— У них кончились камни, — сказал он. — Отходим медленно, не поворачиваясь спиной. Нужно их убедить, что за нами не стоит гнаться.
Первые несколько минут все шло гладко. Тольтеке пришлось отбить две брошенные им вслед дубинки. Самцы ворчали, издавали отрывистые звуки, похожие на лай, кружили вокруг людей, но не отваживались на них наброситься. Однако, когда астронавты дошли до края поляны, ярость пересилила страх. Вожак обезьян крутанул дубинкой над головой и бросился вперед. Остальные последовали за ним.
— Прижмись к тому дереву! — скомандовал Ворон, поднимая дубинку как меч.
Когда вожак замахнулся на него дубинкой, Ворон парировал удар и, сделав ответный выпад, треснул противника по пальцам. Обезьяна взвыла и выронила оружие, а Ворон ткнул концом дубинки в открытую пасть вожака. Послышался хруст раздробленного нёба.
Тольтека тоже не стоял без дела.

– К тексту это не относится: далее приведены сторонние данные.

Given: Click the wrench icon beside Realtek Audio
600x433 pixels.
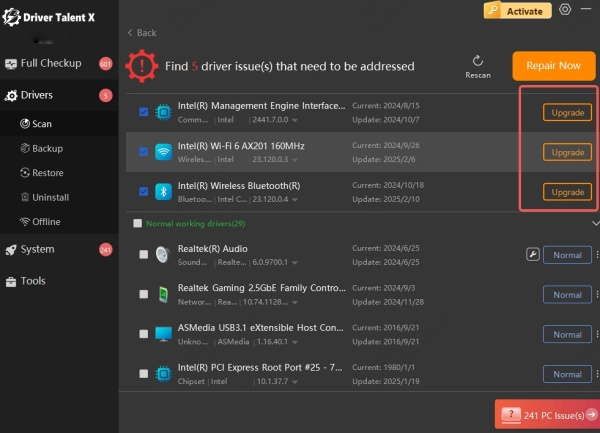Looking at the screenshot, I should (532, 255).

Его нож годился только для ближнего боя, а на него налетели сразу два зверя. По плечу полоснула острая челюстная кость. Не обращая внимания на боль, Тольтека обхватил обезьяну руками и глубоко вонзил нож. Его обрызгала кровь. Он толкнул раненую обезьяну на другую, та повалилась, затем вскочила и обратилась в бегство.
Ворча и повизгивая, оставшиеся в живых самцы отступили. Ворон нагнулся, схватил их издыхающего вожака и бросил в них. Тело тяжело грохнулось на траву. Обезьяны бросились от него врассыпную.
— Идем, — сказал Ворон.
Они пошли, но не спеша и часто останавливаясь, чтобы с угрожающим видом обернуться. Однако погони не было видно. Ворон испустил глубокий вздох облегчения.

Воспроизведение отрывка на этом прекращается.